Segment Start: Extracted data
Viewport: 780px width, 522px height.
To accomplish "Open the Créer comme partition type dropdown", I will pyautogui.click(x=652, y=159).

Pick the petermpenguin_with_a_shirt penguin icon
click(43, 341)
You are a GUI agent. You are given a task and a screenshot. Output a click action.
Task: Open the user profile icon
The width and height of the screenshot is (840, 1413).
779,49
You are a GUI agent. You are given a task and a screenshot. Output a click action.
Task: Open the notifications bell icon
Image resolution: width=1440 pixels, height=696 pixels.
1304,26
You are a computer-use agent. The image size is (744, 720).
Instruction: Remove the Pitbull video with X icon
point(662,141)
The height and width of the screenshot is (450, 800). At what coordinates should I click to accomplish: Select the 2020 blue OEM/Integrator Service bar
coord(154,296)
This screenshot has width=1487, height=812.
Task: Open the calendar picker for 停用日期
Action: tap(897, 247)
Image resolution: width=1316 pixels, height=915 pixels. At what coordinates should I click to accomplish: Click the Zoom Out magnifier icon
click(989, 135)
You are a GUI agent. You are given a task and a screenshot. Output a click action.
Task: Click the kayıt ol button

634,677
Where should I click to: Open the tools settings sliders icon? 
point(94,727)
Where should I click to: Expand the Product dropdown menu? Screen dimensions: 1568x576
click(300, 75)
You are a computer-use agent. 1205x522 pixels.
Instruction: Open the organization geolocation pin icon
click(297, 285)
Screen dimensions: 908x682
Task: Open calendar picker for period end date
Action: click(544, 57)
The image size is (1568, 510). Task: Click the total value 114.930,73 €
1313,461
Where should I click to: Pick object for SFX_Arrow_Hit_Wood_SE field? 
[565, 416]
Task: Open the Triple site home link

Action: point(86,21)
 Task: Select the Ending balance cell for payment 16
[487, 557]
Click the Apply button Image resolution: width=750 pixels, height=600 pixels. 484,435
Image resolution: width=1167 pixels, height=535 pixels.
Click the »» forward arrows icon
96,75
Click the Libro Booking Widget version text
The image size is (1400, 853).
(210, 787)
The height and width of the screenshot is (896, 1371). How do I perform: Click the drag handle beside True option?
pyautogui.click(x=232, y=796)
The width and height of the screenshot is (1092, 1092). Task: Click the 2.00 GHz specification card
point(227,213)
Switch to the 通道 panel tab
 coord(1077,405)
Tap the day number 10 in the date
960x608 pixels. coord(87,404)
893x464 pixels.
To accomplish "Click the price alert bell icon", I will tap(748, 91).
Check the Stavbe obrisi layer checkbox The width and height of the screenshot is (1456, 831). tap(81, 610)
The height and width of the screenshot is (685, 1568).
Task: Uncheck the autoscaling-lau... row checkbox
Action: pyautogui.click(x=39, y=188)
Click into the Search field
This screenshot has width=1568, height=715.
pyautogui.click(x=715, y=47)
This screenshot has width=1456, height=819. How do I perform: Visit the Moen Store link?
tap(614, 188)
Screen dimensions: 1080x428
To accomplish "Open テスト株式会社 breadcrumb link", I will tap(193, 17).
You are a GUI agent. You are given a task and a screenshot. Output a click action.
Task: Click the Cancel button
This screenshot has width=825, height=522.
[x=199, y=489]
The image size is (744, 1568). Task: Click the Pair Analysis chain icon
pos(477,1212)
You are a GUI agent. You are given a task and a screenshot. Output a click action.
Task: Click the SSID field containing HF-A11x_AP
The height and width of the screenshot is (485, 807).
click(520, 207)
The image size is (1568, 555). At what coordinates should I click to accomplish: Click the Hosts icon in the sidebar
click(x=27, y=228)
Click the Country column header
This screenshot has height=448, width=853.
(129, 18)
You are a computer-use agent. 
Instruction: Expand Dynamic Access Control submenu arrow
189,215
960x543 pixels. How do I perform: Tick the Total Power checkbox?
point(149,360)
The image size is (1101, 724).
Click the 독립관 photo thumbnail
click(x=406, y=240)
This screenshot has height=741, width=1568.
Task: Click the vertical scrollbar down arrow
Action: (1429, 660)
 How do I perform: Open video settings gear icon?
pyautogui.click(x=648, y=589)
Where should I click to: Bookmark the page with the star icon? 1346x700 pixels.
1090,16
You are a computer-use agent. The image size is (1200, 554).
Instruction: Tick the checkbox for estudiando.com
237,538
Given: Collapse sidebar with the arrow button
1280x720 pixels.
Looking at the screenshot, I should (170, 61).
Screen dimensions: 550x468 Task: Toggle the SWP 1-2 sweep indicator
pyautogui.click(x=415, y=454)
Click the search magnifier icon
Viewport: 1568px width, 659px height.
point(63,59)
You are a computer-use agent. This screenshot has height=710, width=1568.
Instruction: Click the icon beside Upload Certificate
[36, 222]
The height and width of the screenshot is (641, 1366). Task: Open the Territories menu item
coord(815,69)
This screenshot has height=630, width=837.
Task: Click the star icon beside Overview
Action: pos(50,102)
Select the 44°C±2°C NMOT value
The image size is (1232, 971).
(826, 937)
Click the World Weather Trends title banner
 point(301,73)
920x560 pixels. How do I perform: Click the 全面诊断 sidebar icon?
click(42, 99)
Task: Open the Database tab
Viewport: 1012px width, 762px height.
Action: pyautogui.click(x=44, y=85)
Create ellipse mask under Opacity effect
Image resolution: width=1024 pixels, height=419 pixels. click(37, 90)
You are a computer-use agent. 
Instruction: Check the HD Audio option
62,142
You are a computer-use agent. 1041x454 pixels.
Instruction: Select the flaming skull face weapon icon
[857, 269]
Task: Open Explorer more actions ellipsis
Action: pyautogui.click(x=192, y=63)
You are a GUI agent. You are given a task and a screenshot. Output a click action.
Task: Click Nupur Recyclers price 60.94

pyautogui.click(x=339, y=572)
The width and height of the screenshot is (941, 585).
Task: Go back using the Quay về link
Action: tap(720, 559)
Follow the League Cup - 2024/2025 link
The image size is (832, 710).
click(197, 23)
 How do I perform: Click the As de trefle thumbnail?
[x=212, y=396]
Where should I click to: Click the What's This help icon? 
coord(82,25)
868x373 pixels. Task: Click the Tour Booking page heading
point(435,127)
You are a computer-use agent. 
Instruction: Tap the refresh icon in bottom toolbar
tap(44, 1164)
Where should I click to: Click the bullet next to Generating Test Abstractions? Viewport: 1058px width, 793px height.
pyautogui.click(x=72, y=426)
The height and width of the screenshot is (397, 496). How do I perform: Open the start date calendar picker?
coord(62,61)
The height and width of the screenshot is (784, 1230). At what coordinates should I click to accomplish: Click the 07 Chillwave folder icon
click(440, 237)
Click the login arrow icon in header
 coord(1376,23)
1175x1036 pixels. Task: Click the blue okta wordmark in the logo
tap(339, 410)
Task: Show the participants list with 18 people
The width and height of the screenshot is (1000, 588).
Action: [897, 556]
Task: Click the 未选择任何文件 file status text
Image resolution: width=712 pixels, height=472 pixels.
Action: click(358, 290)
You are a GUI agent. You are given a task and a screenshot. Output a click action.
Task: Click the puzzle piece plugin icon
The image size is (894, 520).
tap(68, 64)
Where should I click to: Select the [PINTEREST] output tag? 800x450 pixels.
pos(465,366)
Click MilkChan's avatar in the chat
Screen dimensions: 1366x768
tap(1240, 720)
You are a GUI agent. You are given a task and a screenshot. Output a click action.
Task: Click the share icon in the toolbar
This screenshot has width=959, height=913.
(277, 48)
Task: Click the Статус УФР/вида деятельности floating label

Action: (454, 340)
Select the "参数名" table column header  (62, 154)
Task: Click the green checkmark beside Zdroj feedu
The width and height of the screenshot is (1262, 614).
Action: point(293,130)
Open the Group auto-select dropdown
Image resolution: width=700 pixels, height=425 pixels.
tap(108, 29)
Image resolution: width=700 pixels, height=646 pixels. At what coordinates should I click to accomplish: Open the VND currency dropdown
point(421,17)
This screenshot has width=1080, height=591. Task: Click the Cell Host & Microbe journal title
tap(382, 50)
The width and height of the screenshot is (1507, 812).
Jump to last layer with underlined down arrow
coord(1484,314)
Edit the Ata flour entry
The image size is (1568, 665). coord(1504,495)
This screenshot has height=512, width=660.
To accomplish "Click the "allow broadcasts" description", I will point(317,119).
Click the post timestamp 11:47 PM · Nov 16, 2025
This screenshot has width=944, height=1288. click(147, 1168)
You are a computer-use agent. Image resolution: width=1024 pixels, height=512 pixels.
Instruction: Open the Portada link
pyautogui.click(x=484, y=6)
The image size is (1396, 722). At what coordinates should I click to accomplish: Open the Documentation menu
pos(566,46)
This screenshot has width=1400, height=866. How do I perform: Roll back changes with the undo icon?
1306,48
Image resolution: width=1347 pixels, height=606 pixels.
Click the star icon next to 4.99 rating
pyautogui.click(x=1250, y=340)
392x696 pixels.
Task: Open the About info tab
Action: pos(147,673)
Segment End: Extracted data
* _Task objective_
Pull from the data each line where the string "will" turns up.

* _Solved exercise_
To accomplish "Open the Créer comme partition type dropdown", I will pyautogui.click(x=652, y=159).
To accomplish "Click the price alert bell icon", I will tap(748, 91).
To accomplish "Open テスト株式会社 breadcrumb link", I will tap(193, 17).
To accomplish "Click the "allow broadcasts" description", I will point(317,119).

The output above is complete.